Acknowledged; will look at this on January 4th or later

Thanks @smowton. This is also my last planned PR before the holidays. Merry Christmas and Happy New Year!

@luchua-bc

Looks good, waiting on security-lab to look at the results now.

Hi @luchua-bc,
It looks like it is still possible to use an encrypted connection by setting Context.SECURITY_PROTOCOL to ssl even if the schema is ldap://. Could you please improve the query to take it into account?

Thanks @JarLob for reviewing this PR. I thought about this one when submitting the first version but finally decided not to include it since it's not that a common configuration. There is no GitHub repository found with this configuration during a quick search when I drafted the query.
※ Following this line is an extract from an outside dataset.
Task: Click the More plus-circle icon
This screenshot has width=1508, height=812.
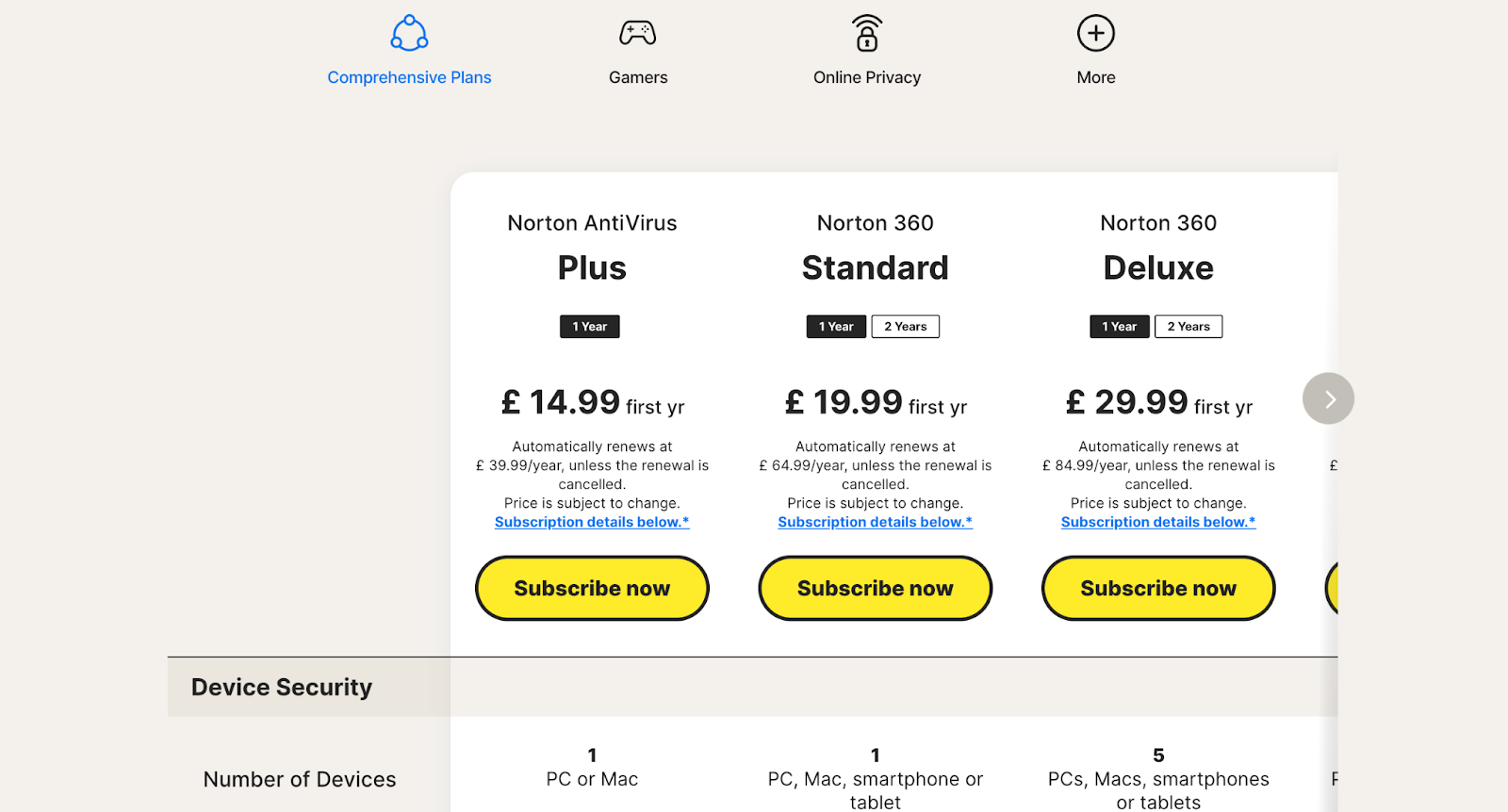Action: (x=1096, y=33)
However, it's nice to have it so that the query can be more comprehensive and can help to reduce possible false positives. I've made requested changes. Please review.

Cheers,
@luchua-bc

The results are much better now! But it bugs me that the sink is .put(Context.PROVIDER_URL instead of the InitialDirContext constructor call. Could you please remove the side-conditions on the sink and additional taint step regarding SECURITY_PROTOCOL and SECURITY_AUTHENTICATION; instead, use a separate Configuration for each of them, and look for a sink which IS also a sink for SECURITY_AUTHENTICATION = simple AND PROVIDER_URL = ldap:// AND NOT SECURITY_PROTOCOL = ssl. It wouldn't warn in a case like:

Hashtable<String, String> env = new Hashtable<>();
setSSL(env);
env.put(Context.PROVIDER_URL, "ldap://blabla");
setBasicAuth(env);
userContext = new InitialLdapContext(env, null);

Sorry I don't quite get what you mean. Do you want to make the Hashtable env the sink? How can three configurations be made with the same sink? And what will be their source? Please provide more details. Thanks.

The new InitialLdapContext(env, ...) call would be the sink, and env.put calls with an appropriate key would be an additional taint step. Look for "ldap://..." flowing to the sink, AND basic-authentication flowing to the sink, AND NOT SSL flowing to the sink. That means three configurations, differing by the env.put key they're sensitive to.

Thanks @smowton for the detailed explanation.

As the approach is quite different from my original thoughts, it took me some time to revamp the query. Although I'm still not entirely sure whether it's what we want, the new query does render desired results.

Please review. Thanks.

I don't have any further comments; pinged a Java code-owner to take a look.